1. Girls wear leotards, guys wear step-ins
Believe me when I say there is no anger like that of a male gymnast who has just been told he wears a leotard. Learn to call it a step-in, or you will die.
2. For your safety, do not tell male gymnasts that gymnastics is a girls' sport
First off, you shouldn't be using the term "girl sport" as a degradation anyway, but don't try telling a male gymnast that what they do isn't as challenging as, let's say, football. I guarantee that you can't do a quarter of the things they can.
3. If you go to a lower level girls' meet, the floor routine song will get stuck in your head
If you didn't know, girl gymnasts basically use the same songs until they get to the upper levels. I can only take the same song for so many hours before I lose my mind!
4. It's almost impossible to memorize the names and technicalities of all the different skills
Honestly, I gave up years ago. Now I just nod my head excitedly when my brother starts talking about some new skill he learned and pretend I know what's going on.
5. Your sibling will always have an event that is the bane of their gymnastic existence
And when they come to that rotation in the meet, you just pray they'll get through it.
6. The mushroom
If you had a brother in gymnastics, you know what this is. If you don't, consider yourself blessed.
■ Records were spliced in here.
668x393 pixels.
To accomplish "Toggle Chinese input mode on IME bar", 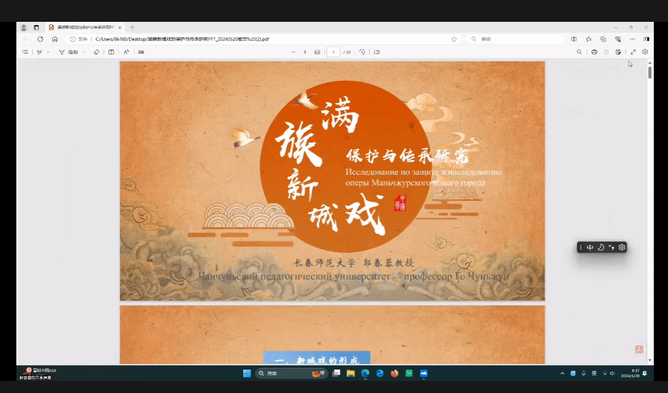I will coord(590,247).
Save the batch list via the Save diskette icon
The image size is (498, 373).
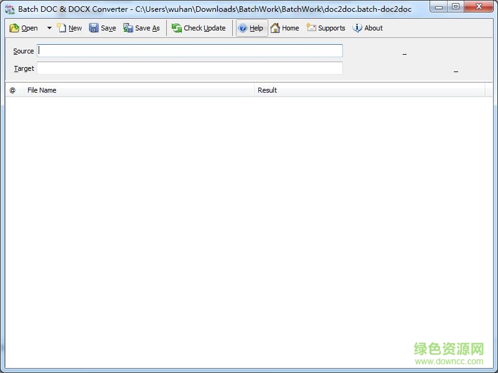[x=93, y=28]
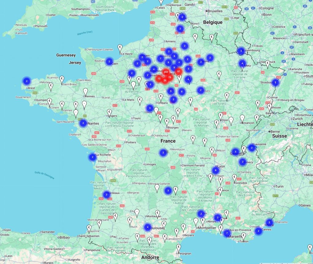
Task: Click the blue 2 cluster near Caen
Action: [109, 61]
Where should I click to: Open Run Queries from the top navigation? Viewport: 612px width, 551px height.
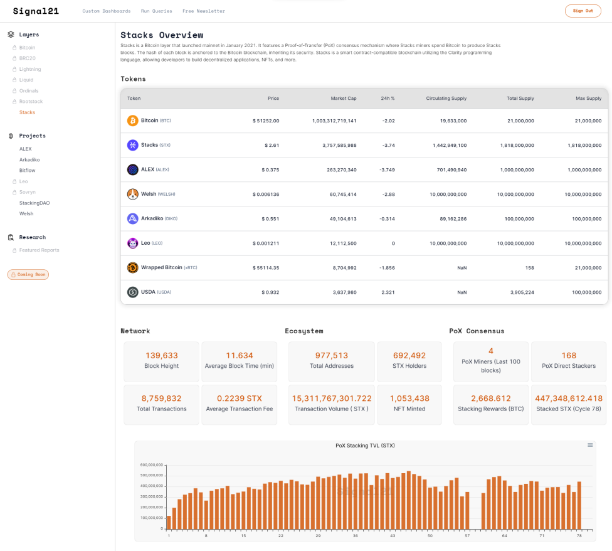pyautogui.click(x=156, y=11)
7. Chalk gets everywhere, it's best to just accept it
"I don't remember eating a powdered donut." *licks powder* "Not a donut! Not a donut!"
8. Meet season will inevitably involve giving up your weekend social life to travel across the state/country. Once again, it's best to just accept it
I don't even want to know how many times we've taken family road trips to Dallas or Houston. Hours in the car just to spend hours sitting on a hard bleacher waiting for dozens of other kids to do their routine just so you can watch the one person you came for doesn't seem like a very efficient way to spend your time.
9. Eventually, the judges become familiar faces
And you know exactly which one always gives your sibling a low score.
10. Older male gymnasts have no problem walking around the floor shirtless during warm-up
No comment necessary.
11. They mess up
12. But eventually, they'll figure it out
And when they do master that flip or stick that dismount, you will be the loudest person in that arena.